Orthodox Church, Muslim Clerics agree on terms of minaret return

The Georgian Orthodox Church said that an agreement had been reached after a meeting with senior Georgian Muslim clerics that minaret, removed by the authorities from a mosque in Chela, should be returned back to the village but not re-erected, at least for now.

But later on the same day two high-ranking Orthodox clerics told anti-minaret demonstrators in Akhaltsikhe that the minaret would be re-erected neither now nor in the future.

The meeting with participation of head of the Georgian Orthodox Church, Patriarch Ilia II, was held in the Patriarchate in Tbilisi amid anti-minaret protest rally in Akhaltsikhe, led by individuals with close links to local Orthodox clerics; some Orthodox priests were also present at the rally.

“The Georgian Patriarchate completely shares fair protest of the Orthodox believers about what has happened,” says the statement read out by Patriarchate’s spokesman Davit Shervashidze.

Jemal Paksadze, the mufti of the Georgian Muslims' Directorate was also present as Patriarchate’s spokesman was reading out the statement after the meeting.  
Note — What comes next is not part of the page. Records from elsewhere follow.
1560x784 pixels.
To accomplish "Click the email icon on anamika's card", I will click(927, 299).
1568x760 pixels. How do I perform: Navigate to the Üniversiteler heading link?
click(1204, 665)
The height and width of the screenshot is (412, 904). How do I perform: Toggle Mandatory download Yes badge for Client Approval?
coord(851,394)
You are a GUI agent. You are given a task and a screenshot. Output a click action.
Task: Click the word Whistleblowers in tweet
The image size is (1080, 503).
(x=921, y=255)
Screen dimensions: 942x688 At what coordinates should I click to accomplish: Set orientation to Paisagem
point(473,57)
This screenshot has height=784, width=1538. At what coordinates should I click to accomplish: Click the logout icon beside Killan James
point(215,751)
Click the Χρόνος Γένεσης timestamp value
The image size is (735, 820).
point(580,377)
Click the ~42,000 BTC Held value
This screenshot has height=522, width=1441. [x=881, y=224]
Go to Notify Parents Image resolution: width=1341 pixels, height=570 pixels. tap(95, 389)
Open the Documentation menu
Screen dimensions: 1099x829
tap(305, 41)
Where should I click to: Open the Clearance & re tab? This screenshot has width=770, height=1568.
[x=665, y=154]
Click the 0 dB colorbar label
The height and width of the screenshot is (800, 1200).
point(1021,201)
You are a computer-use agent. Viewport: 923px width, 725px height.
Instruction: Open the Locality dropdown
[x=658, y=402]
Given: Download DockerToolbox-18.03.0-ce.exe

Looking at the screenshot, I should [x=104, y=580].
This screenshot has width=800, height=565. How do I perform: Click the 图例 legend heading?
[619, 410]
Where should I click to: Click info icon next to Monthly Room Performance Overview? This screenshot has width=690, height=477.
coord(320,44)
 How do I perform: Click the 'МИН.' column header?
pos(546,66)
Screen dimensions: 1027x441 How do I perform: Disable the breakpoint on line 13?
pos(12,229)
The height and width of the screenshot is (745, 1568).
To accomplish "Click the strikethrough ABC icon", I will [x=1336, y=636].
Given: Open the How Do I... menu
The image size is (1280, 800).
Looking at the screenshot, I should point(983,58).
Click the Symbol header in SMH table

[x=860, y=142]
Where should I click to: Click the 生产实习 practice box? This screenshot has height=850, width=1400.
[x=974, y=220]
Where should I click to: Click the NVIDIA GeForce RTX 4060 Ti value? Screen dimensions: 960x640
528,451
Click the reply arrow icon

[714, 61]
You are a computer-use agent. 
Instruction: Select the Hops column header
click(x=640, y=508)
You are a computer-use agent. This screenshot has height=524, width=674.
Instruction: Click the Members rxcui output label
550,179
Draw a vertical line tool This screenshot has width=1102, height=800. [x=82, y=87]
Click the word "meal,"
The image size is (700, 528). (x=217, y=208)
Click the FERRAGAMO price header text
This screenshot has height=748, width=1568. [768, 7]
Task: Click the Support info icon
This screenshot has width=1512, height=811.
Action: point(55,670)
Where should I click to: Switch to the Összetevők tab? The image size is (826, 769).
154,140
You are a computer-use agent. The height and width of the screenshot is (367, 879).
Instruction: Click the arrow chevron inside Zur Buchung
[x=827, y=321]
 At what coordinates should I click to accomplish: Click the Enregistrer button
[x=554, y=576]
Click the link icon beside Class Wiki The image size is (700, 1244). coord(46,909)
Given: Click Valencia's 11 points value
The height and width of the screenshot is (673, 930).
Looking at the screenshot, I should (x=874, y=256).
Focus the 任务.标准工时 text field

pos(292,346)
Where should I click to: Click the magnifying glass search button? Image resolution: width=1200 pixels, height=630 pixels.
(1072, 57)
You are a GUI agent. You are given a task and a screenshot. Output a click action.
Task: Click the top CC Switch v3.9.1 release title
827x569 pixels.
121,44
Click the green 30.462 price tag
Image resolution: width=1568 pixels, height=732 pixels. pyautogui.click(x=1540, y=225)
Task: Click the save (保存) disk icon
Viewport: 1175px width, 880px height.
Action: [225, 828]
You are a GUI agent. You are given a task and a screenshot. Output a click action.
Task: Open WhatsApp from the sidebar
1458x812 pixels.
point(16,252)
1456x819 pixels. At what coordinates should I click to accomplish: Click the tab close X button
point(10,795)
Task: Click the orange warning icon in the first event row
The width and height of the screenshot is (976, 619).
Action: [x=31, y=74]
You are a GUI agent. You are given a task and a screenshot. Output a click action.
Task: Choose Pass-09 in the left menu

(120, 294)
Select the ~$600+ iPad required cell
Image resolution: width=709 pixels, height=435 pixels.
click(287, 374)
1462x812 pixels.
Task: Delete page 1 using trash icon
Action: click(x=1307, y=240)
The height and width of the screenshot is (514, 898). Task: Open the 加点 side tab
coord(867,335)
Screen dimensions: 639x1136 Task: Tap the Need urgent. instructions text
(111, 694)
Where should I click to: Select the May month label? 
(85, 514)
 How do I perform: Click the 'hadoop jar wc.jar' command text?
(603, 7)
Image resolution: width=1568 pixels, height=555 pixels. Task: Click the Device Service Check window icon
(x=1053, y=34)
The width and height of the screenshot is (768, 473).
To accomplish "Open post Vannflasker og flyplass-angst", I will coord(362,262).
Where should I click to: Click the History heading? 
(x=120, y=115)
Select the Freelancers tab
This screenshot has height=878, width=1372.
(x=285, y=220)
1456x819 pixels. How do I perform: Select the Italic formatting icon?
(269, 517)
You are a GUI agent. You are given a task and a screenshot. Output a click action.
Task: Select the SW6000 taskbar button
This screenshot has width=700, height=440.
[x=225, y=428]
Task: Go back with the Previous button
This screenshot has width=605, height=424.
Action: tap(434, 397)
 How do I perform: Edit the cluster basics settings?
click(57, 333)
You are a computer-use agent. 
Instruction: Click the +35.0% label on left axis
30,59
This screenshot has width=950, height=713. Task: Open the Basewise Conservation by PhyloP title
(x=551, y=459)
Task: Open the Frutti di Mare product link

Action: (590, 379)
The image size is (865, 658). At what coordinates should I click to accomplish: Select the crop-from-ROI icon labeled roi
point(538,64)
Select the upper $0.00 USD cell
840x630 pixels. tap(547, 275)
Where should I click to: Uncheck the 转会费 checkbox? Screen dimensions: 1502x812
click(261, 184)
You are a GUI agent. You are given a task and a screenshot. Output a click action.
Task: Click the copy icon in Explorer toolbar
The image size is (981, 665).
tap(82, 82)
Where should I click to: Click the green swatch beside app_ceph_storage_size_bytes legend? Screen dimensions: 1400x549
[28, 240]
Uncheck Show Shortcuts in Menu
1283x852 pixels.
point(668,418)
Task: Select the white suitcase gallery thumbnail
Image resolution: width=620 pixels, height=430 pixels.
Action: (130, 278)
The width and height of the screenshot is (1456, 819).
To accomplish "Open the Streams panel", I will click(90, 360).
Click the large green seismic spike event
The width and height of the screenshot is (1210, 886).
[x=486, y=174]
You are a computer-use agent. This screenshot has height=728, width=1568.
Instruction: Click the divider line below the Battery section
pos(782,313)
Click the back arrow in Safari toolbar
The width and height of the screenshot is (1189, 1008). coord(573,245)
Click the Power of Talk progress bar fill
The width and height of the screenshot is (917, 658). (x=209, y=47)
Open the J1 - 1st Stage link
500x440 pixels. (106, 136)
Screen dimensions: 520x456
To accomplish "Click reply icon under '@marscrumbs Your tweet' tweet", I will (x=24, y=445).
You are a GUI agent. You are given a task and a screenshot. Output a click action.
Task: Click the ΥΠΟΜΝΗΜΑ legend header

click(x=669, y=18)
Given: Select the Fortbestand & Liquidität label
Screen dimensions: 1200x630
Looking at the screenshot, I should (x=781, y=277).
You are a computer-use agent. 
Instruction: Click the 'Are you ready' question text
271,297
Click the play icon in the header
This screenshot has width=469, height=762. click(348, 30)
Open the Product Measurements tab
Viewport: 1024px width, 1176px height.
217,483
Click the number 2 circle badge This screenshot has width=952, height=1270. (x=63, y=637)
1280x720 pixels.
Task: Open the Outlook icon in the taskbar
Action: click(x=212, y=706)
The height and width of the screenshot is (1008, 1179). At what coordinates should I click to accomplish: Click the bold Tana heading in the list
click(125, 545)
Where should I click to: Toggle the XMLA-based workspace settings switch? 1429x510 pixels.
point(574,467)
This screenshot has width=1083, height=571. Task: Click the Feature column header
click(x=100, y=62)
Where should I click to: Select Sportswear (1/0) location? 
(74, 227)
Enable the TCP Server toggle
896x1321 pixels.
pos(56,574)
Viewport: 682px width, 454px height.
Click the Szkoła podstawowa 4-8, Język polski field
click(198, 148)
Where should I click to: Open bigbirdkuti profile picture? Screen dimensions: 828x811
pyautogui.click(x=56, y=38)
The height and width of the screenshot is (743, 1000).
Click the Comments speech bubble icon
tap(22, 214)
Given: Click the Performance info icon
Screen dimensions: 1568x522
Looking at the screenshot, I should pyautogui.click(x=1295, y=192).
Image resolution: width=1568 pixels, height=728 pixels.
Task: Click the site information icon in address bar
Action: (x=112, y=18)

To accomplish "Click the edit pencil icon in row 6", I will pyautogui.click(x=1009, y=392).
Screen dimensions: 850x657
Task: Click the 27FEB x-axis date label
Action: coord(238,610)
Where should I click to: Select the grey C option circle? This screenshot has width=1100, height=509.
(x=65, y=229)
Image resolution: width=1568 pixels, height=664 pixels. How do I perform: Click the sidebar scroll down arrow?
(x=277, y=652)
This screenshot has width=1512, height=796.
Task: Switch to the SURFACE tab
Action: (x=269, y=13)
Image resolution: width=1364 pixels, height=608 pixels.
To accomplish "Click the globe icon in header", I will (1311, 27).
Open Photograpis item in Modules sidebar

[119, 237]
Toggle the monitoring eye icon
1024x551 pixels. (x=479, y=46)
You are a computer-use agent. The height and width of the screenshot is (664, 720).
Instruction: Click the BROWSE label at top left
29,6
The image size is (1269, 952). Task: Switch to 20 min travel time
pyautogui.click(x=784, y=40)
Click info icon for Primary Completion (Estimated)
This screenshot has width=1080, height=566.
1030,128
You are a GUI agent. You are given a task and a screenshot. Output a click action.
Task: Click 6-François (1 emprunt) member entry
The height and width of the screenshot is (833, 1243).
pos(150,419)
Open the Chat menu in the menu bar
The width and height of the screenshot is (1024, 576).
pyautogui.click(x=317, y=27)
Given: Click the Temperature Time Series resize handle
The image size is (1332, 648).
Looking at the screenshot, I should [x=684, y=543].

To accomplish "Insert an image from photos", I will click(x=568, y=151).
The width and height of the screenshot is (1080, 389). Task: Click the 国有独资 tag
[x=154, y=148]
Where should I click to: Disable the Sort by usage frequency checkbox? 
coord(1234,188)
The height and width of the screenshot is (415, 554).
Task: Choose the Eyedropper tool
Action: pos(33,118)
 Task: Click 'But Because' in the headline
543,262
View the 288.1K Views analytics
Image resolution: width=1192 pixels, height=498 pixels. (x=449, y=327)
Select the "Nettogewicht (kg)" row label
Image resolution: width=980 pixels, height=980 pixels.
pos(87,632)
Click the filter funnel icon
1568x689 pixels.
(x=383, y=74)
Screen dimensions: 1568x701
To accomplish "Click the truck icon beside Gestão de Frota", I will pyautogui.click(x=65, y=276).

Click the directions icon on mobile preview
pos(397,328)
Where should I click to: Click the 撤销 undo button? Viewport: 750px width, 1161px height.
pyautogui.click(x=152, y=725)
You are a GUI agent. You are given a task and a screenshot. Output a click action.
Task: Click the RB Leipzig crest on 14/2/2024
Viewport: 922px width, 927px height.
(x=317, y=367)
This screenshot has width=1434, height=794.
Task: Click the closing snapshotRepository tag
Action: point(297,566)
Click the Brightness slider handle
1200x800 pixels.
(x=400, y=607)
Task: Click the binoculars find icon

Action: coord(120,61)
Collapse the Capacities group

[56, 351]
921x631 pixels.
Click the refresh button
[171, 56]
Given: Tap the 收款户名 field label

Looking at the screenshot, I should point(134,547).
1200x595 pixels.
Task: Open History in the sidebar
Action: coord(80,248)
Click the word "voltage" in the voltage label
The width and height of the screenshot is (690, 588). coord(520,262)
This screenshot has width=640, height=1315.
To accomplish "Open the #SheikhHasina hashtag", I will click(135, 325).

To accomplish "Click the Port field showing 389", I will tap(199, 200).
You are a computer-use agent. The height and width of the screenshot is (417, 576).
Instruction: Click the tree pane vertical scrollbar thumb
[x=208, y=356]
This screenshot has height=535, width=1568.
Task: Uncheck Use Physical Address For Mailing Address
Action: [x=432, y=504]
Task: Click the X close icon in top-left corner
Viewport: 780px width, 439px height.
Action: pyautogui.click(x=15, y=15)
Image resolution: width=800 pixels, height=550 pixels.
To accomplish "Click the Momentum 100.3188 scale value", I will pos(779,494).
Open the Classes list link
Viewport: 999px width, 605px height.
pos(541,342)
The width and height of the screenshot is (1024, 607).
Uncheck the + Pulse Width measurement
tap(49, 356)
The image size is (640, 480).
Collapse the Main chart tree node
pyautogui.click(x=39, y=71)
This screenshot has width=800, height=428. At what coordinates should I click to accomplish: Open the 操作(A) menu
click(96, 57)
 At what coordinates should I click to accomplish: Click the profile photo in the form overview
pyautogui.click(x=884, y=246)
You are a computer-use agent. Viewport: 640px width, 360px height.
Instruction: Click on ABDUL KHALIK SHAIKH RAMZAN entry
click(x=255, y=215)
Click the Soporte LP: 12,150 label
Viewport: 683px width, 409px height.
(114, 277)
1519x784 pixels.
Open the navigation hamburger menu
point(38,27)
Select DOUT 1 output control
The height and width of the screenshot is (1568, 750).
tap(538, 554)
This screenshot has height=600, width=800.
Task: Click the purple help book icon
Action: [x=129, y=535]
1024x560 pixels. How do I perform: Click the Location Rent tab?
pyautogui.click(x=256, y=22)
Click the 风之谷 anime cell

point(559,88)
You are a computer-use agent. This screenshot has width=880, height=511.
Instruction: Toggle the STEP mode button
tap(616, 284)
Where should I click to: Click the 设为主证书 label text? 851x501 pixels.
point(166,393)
“At the same time we also take into consideration the stance of the Muslim population and in agreement with the Muslim Directorate we declare the following: 1. Let the minaret be stored in the village of Chela on a neutral territory, let it be sealed and protected by the state; 2. Not to erect it anywhere before the legislative basis is regulated and before negotiations between the Patriarchate and the Muslim Directorate; 3.  To request the government to start working on defining by the law reasonability of construction of religious buildings and issuing of permits in order to prevent confrontation and disturbances on the religious grounds,” reads the statement.

“We also appeal to the Christian and Muslim perish to refrain from rallying, to keep calm and mutual respect,” it says.

Jemal Paksadze, the mufti of the Georgian Muslims' Directorate, said: “The minaret will return back to its owner, back to the village; it will be stored and then after the mutual agreement and in accordance to the law we will resolve rest of the issues.”

 After the talks in the Patriarchate, two senior Orthodox clerics – Metropolitan Theodore of Akhaltsikhe and Bishop Jakob headed to Akhaltsikhe to meet with protesters there and to call on them to disperse.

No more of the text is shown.